Factors That Affect How Folder Creation Works

Not all Outlook setups behave identically. Several variables shape your experience:

  • Account type: Microsoft 365, Exchange, IMAP, and POP accounts all handle folders differently. IMAP syncs folders to the server; POP accounts typically store folders locally. Exchange and Microsoft 365 accounts sync folders across all devices automatically.
  • Admin permissions: In corporate environments, IT administrators may restrict folder creation or limit where folders can be placed, particularly in shared mailboxes.
  • Outlook version: Classic Outlook, New Outlook, Outlook for Mac, Outlook on the web, and the mobile app each have slightly different UIs and feature availability.
  • Shared vs. personal mailbox: Folder creation in a shared mailbox may require specific permissions granted by your admin.
  • Storage limits: On Microsoft 365 and Outlook.com accounts, mailbox storage limits apply across all folders — adding folders doesn't increase your quota.

Naming and Organizing Folders Effectively

Creating folders is easy.
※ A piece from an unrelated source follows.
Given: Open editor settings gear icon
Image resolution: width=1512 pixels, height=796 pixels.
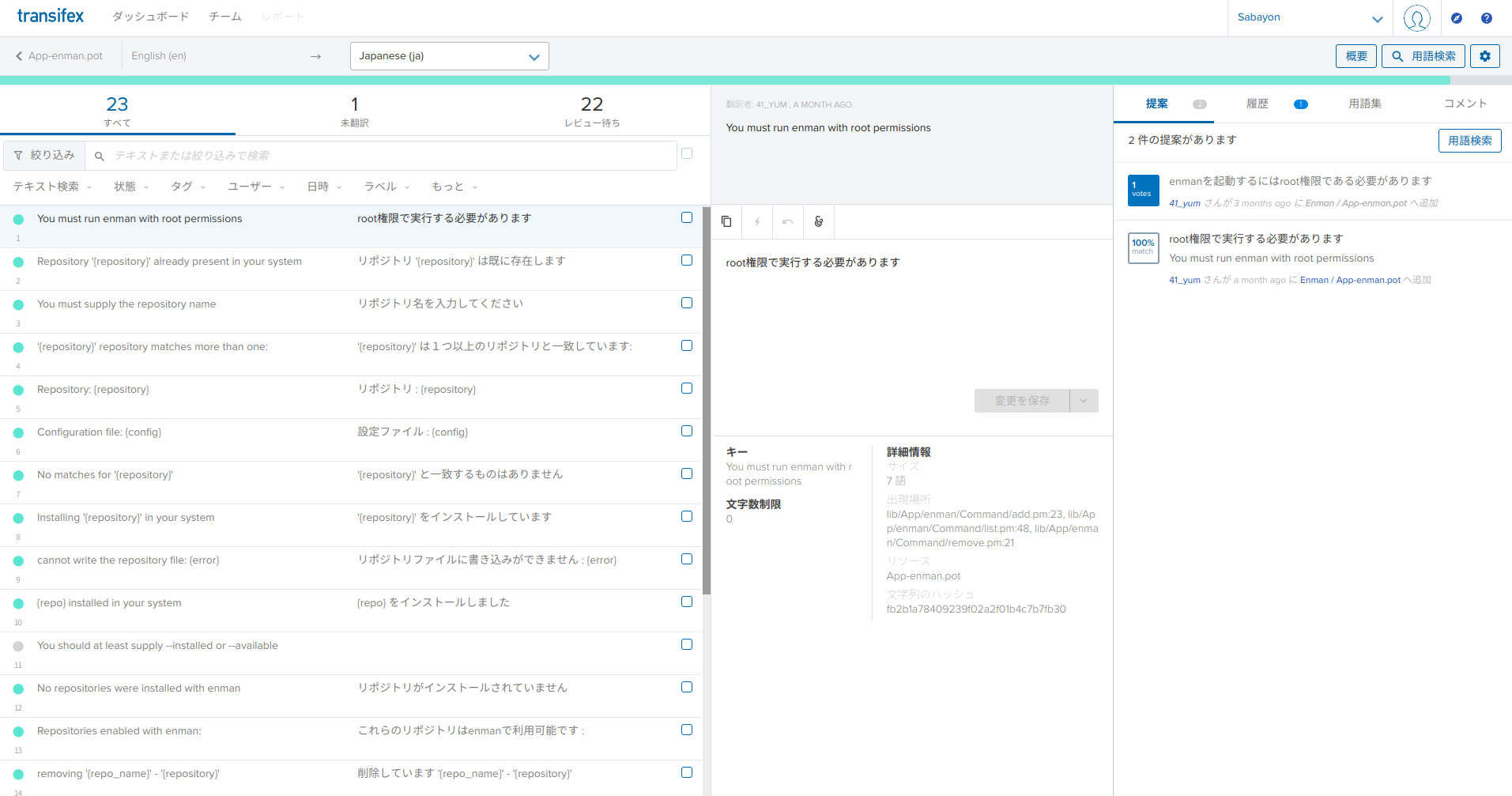Looking at the screenshot, I should (1484, 56).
Creating a folder structure you'll actually use consistently is harder. 🗂️

A few general principles:

  • Keep top-level folders broad — too many top-level folders become as cluttered as no folders at all.
  • Use consistent naming conventions — especially if you share a mailbox or export/import folders.
  • Pair folders with rules — Outlook rules can automatically route incoming emails into specific folders, making the structure work without manual sorting.
  • Avoid over-nesting — folders buried three or four levels deep are easy to forget and hard to navigate.

The right folder structure depends heavily on how you work: the volume of email you receive, the number of projects or clients you manage, whether you're on a team, and how often you search versus browse for old messages.

What Determines the Right Setup for You

There's no universal folder structure that works for everyone. A freelancer managing five clients needs something different from a customer support agent handling hundreds of tickets, or an executive who primarily uses search rather than folders.

Variables like your email volume, account type, device preferences, organizational rules, and whether you rely on Outlook rules or manual sorting all push the ideal setup in different directions. Understanding how folder creation works across each version of Outlook is the first step — but how you organize those folders is shaped entirely by the specifics of how you actually use your inbox.